Can you share some experiences of rare disease patients in the clinical trial process?
Some patients' families have had to move to be closer to care, including being closer to a clinical trial site. Some caregivers — often moms — have given up careers to take care of their loved ones. The joy in the cases where a clinical trial has saved a life is overwhelming. One young woman had a rare cancer and was treated at a top university hospital. But she wasn't offered much hope. Her sister searched and searched and found some potential clinical trials. She qualified for one and it saved her life. She wouldn't be alive if it weren't for her sister's persistence.

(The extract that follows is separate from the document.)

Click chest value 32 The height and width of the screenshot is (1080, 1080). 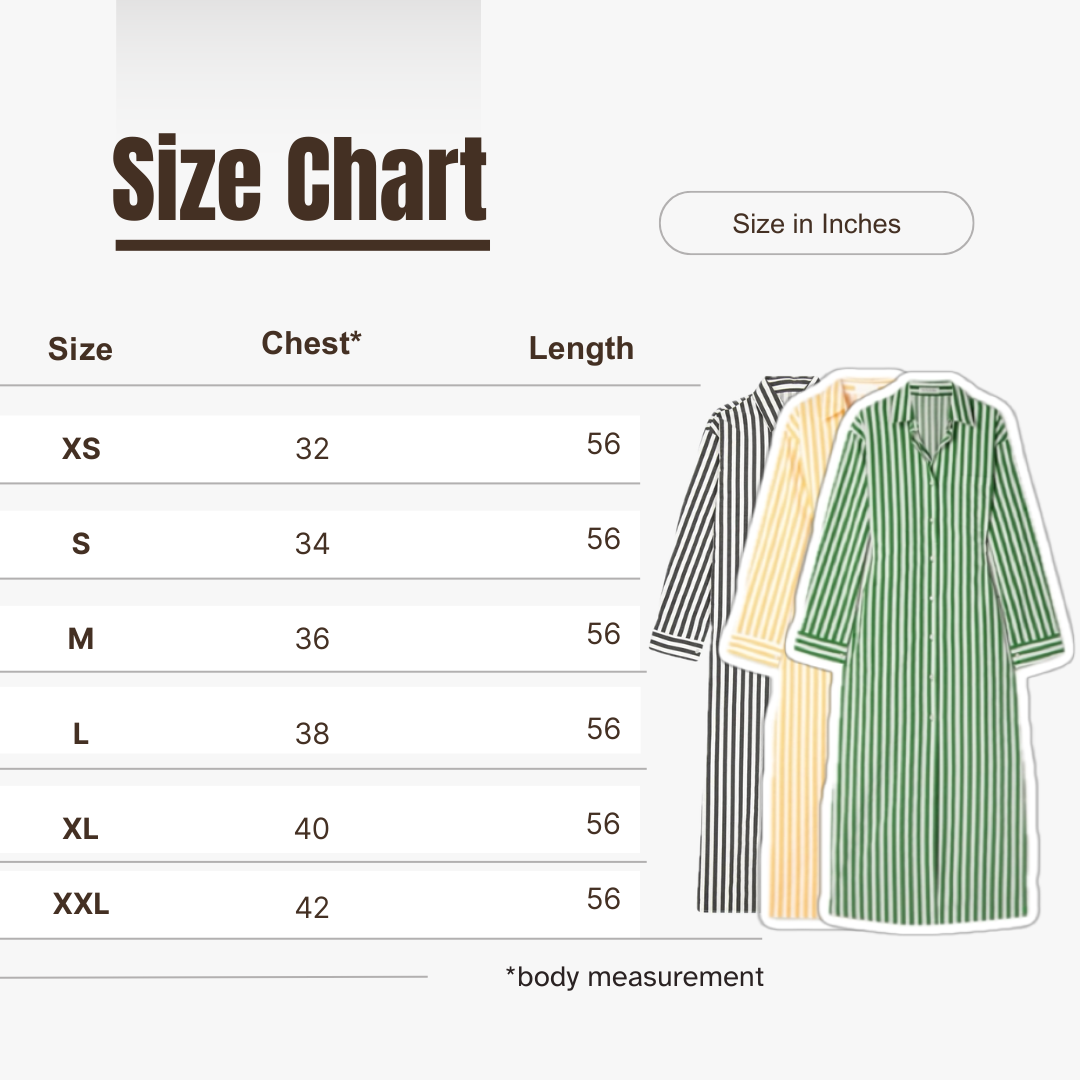click(312, 449)
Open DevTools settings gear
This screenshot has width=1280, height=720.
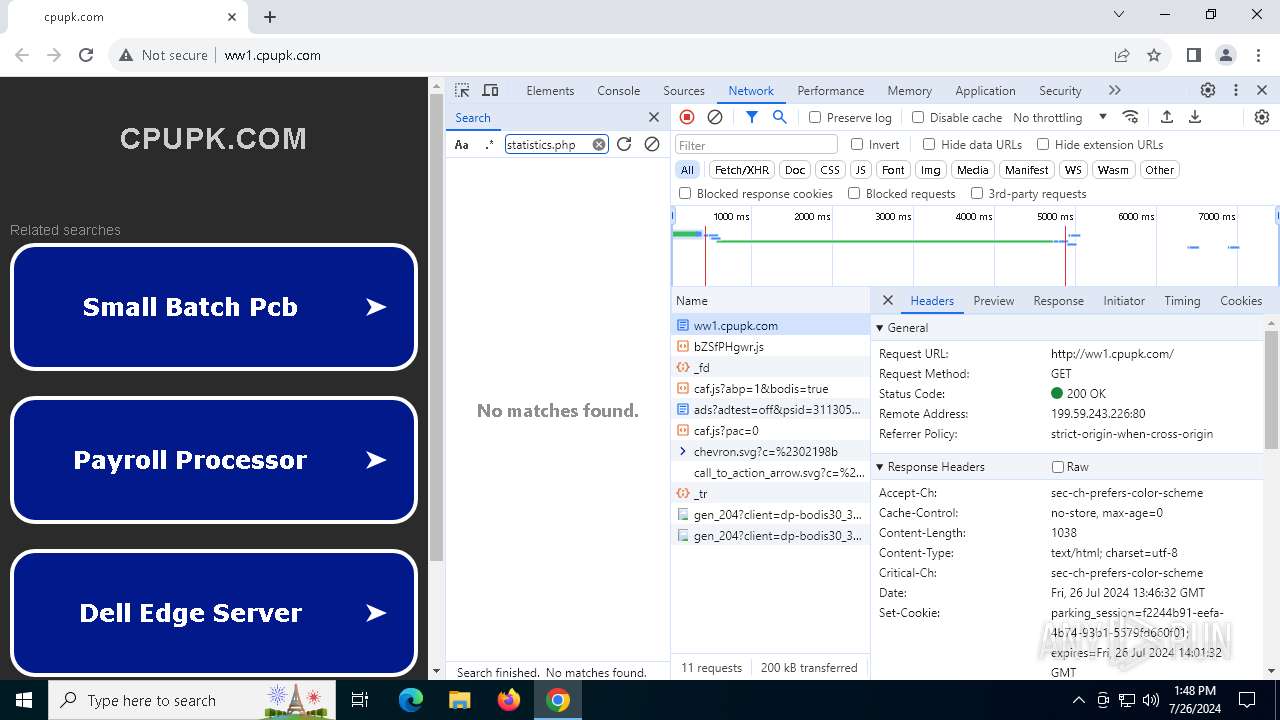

What are some of the big changes you’re seeing in patient recruitment and clinical trial processes in recent years?
The biggest change is the shift, where possible, toward decentralized clinical trials. This was so important during COVID as it wasn't safe for patients to go to the clinical sites. But the need was there even before COVID. The hassle, time and expense of frequent traveling to distant clinical sites can be a great burden to patients and their families. Making some or most of the trial participation feasible from the patient's home overcomes that burden.
We often overlook the fact that patients with rare diseases are not necessarily that mobile. On top of that, they have to be able to live their lives, so the more that we can do to remove those barriers to participation the better.
There’s a growing trend to give ratings to experiences, such as hotels and restaurants. Why not do the same with healthcare, including clinical trials? That would encourage clinicians, researchers and others to think about care from a customer perspective. How can we bring down those barriers and make care a five-star experience for patients?